Parmi les arbres du jardin, on compte trois marronniers centenaires, des frênes, des hêtres, trois noisetiers de Byzance (l'un d'eux ayant été planté en 1840), un virgilier (haut de 18 mètres et planté en 1909) ainsi qu'un Cladastris tinctoria (haut de 10 mètres et planté en 1924)[9],[10],[3].
Le jardin abrite de nos jours cinq statues, les plus anciennes étant le marbre Caïn par Joseph-Michel Caillé (1871), le marbre Pêcheur ramenant dans ses filets la tête d'Orphée (1882) par Léon-Eugène Longepied, le marbre Méditation par Tony Noël (1882) et Vision du poète (1902), haut-relief en marbre par Georges Bareau en hommage à Victor Hugo[Note 1].
Plus récent, le Monument à La Fontaine en bronze par Charles Correia (1984) figure le poète avec le corbeau et le renard à ses pieds[11]. Il remplace un autre monument qui rendait hommage au même endroit à l'homme de lettres, réalisé en 1891 par le sculpteur Alphonse Dumilatre et fondu sous l'Occupation allemande en 1942, dans le cadre de la mobilisation des métaux non ferreux ; cependant les soubassements (avec le banc de pierre) ont été conservés. En bronze également, L'Amour fugitif (1877) d'Ernest Damé est fondu la même année[12],[4]. Hormis le monument à La Fontaine, réaménagé depuis, le jardin du Ranelagh compte actuellement deux socles en pierre non surmontés de statue (un vers La Muette, l'autre vers l'avenue Raphaël) ; l'un devait accueillir L'Amour fugitif et l'autre une sculpture non identifiée. En septembre 2020, sur le socle situé près de La Muette, l'artiste toulousain James Colomina installe « sauvagement » une sculpture de résine rouge, intitulée Attrape-cœur[13], finalement volée quelques jours après[14].
À la demande de l'ambassade de Madagascar située à proximité, une stèle commémorative célébrant la fraternité d'armes franco-malgache durant les deux guerres mondiales a été installée dans le jardin.
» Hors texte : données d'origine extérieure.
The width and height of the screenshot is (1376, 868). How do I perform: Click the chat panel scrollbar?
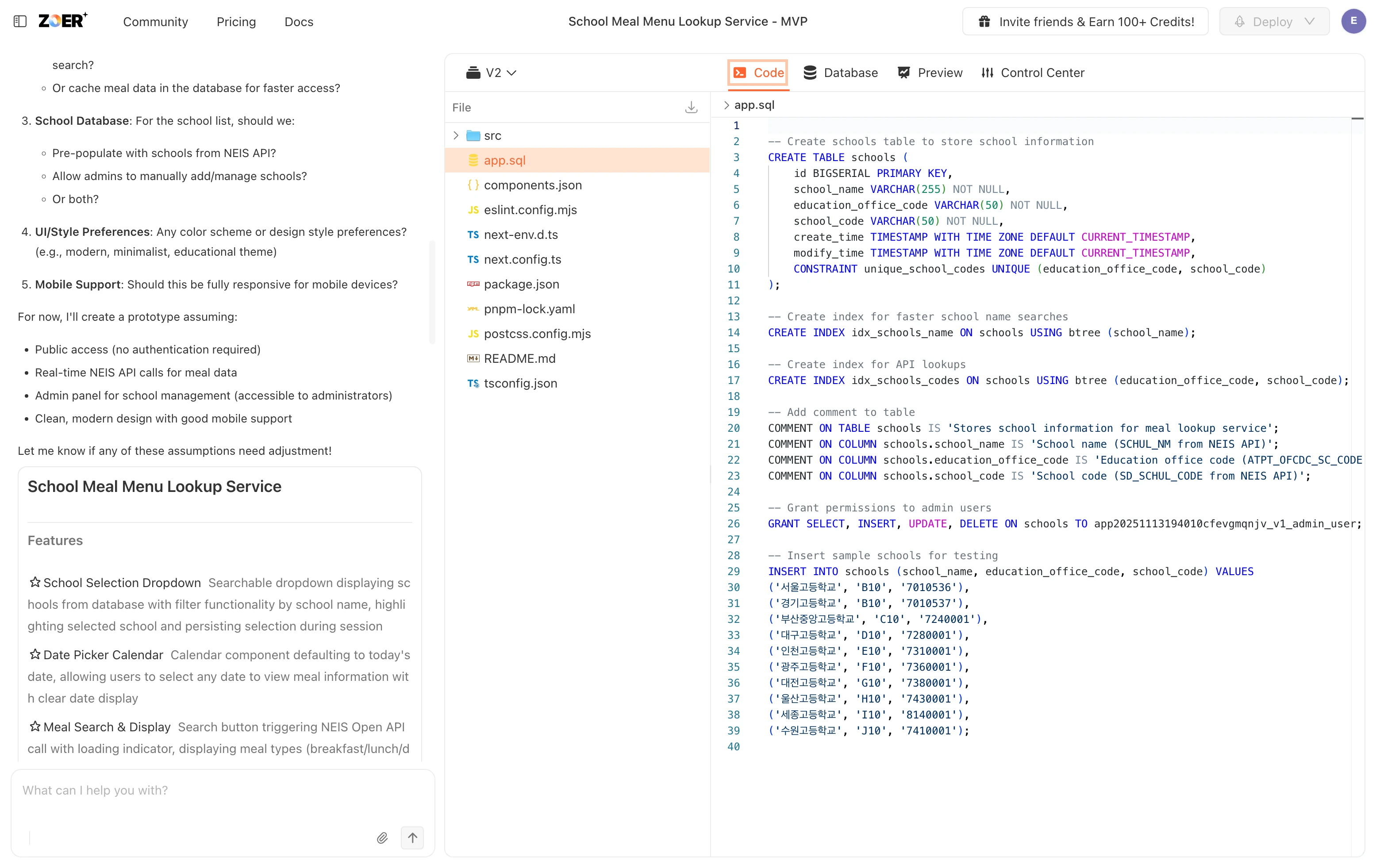432,292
Dans le roman Silbermann (1922) de Jacques de Lacretelle, une scène se déroule dans le jardin : « J'éprouvais cette disposition confuse, ce matin-là, au Ranelagh, lorsque je vis avancer, dans la même allée, Silbermann. [...] Nous étions arrivés à l'angle d'une pelouse où est érigée une statue de La Fontaine. Silbermann s'écria en la désignant : "Est-ce assez laid, ce buste que couronne une Muse ? Et ce groupe d'animaux, le lion, le renard, le corbeau, quelle composition banale ! »[15].
↑Commandée en 1902 par la ville de Paris pour le centenaire de la naissance de l'écrivain, la statue est installée dans le jardin du Ranelagh en 1985. À noter qu'il existe dans le même quartier, à l'intersection de l'avenue Victor-Hugo (où celui-ci habitait) et de l'avenue Henri-Martin, une autre statue de l'écrivain, Victor Hugo et les Muses, d'Auguste Rodin.